Okay, so he was a working captain, and he knew how to use the ice as cover against torpedo attack. He also knew he would have to find and kill the American attack sub before the attack sub was able to take another shot. The Russian's sonars would be deafened for the moment; he wouldn't know how badly Galveston's ears had been singed, so he'd assume Galveston still had fully operational sonar.
He would turn onto a reciprocal course to the torpedoes, running straight down the track toward Galveston's position. He'd be coming fast, to cover the distance before Gal could recover her hearing, and he would be skimming as close to the ice as he dared just in case she could hear him, making use of the confused echoes still bouncing back and forth between ice and bottom to mask the noise of her engines. He might dump noisemakers too, just to keep things lively.
"Diving Officer!"
"Yes, sir!"
"Make our depth two hundred feet. Helm, come to zero-zero-five. Make our speed dead slow. Just enough to maintain way."
"Two hundred feet, aye, aye, Captain."
"Coming now to zero-zero-five, speed three knots."

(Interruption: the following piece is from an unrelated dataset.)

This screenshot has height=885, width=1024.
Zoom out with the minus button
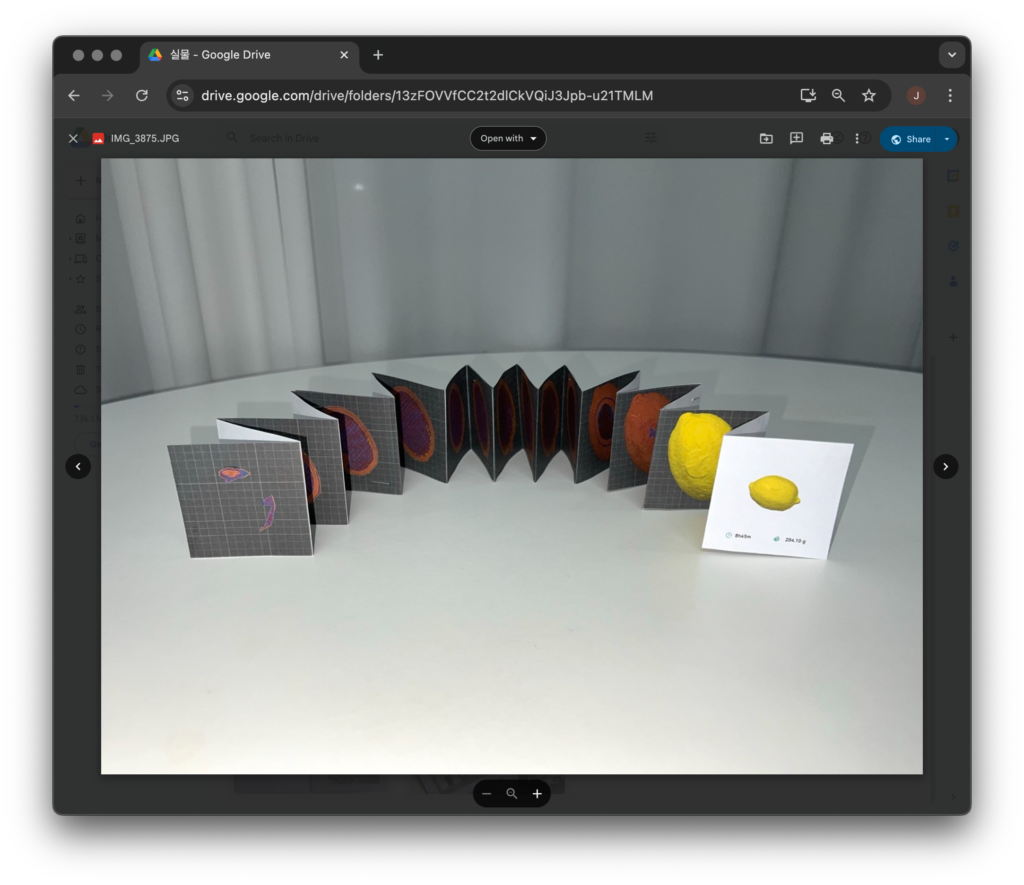(487, 794)
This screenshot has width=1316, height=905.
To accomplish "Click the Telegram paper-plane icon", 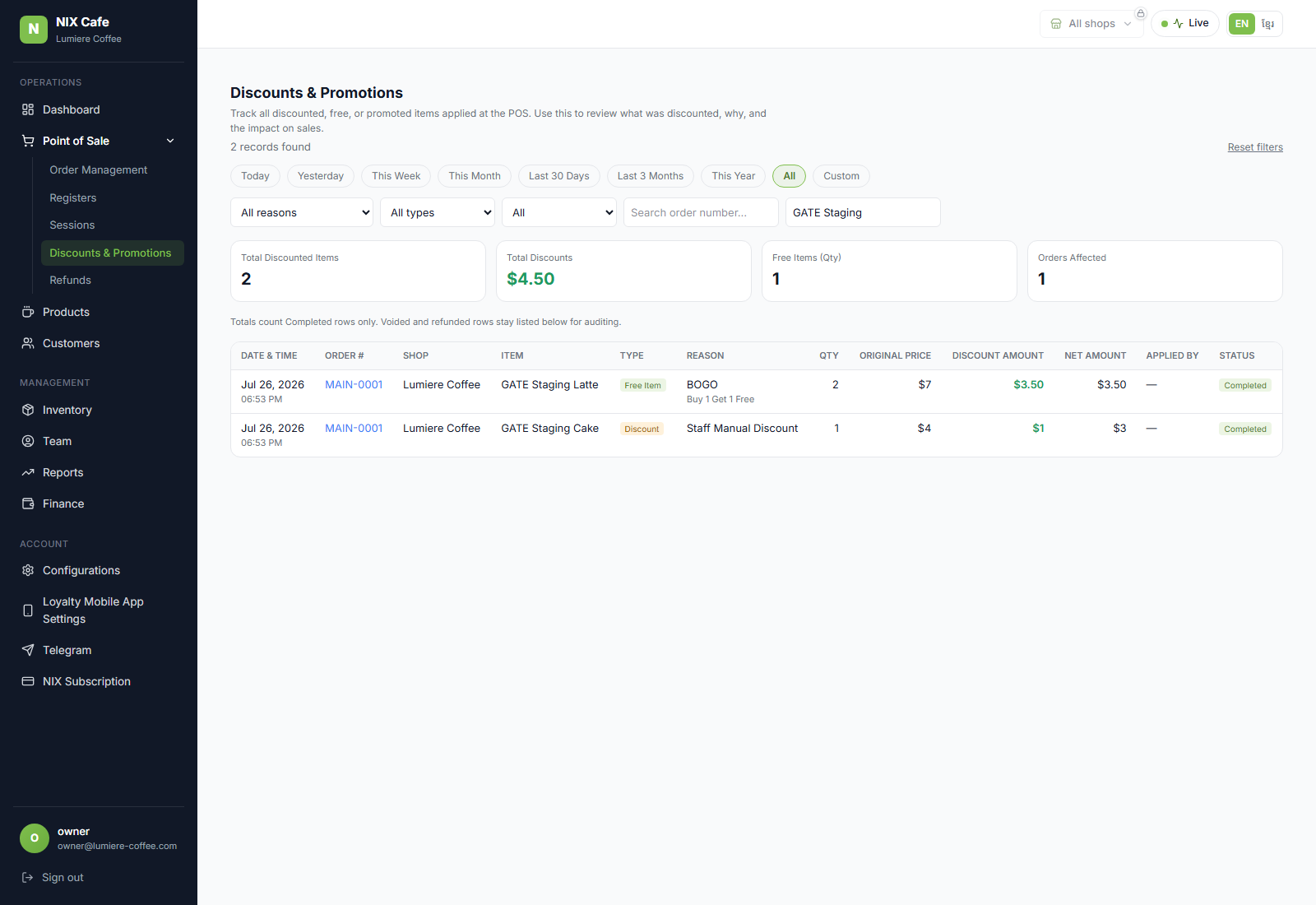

Montgomery took his place at the search periscope. "Up scope!"
Where is he?
That question had been weighing on Dobrynin's mind for nearly half an hour now. If the American had continued his approach at five or ten knots, the Typhoon should have met it by now. The echoes in the water were dying away at last, and the sonar officer reported clear water.
But no American sub. The bastard couldn't simply make himself invisible!
"Slow to one third," he said. "Sonar! Anything?"
"No, Comrade Captain. It is possible the American turned away after his torpedoes went active, and left the area."
"Hmm. Possible. But not likely. This American submarine captain, he is very good. He crept up on us like a wolf on a reindeer. I somehow doubt he went to so much trouble simply to loose two torpedoes, then run away again."
But Dobrynin was faced with another decision, and as he made it, he was well aware of Strelbitski's eyes boring into the back of his head from across the attack center. The man had been silent since the attack, and sullen. His arm, dislocated during the momentary turbulence after the explosions, was now resting in a sling, and his face had the pasty look of a corpse.
By now, Moscow knew that the missile had not been launched on time, that Chelyabinsk had not been incinerated. No doubt, the air above the ice was thick with coded radio messages just now, demanding that he acknowledge and explain himself.
Should he assume the American sub had left, surface, and carry out his orders? Or continue the hunt?
"Slow to five knots!" he ordered. "Ahead slow!"
Damn it, the American had to be here somewhere!
Montgomery's face was pressed against the periscope's eyepiece. Scanning forward and up, he could see the light filtering down from the surface through the ice, a white-hazy ripple of light and shadow, growing brighter as Galveston slipped beneath thin-ice leads, darker beneath the pressure ridges and thicker blocks.
There still was no sign of the enemy.
"Captain! Sonar!"
"Captain. Go ahead."
"Sir, I'm getting very faint noises to starboard, on a heading of one-zero-two. Range… hard to make out, but I think it's pretty close. A mile. Maybe a bit more."
"What kind of noises?"
"Hard to pick it out of the background, sir. We're still getting some low-frequency stuff, and the ice has been cracking apart ever since the explosion. But my guess would be something damned big on two screws."
Bearing 102… that was almost abeam of the Galveston. Montgomery walked the periscope around to the right…
And there she was, no more than a blunt-nosed shadow against the brighter ice overhead, but unmistakable. He estimated the range off the reticle markings on the periscope image, using the Typhoon's length of 558 feet as a trigonometric key. The Typhoon was now about eighteen hundred yards to starboard, just over a mile. He'd never have seen her if he hadn't gone deeper to silhouette her against the light.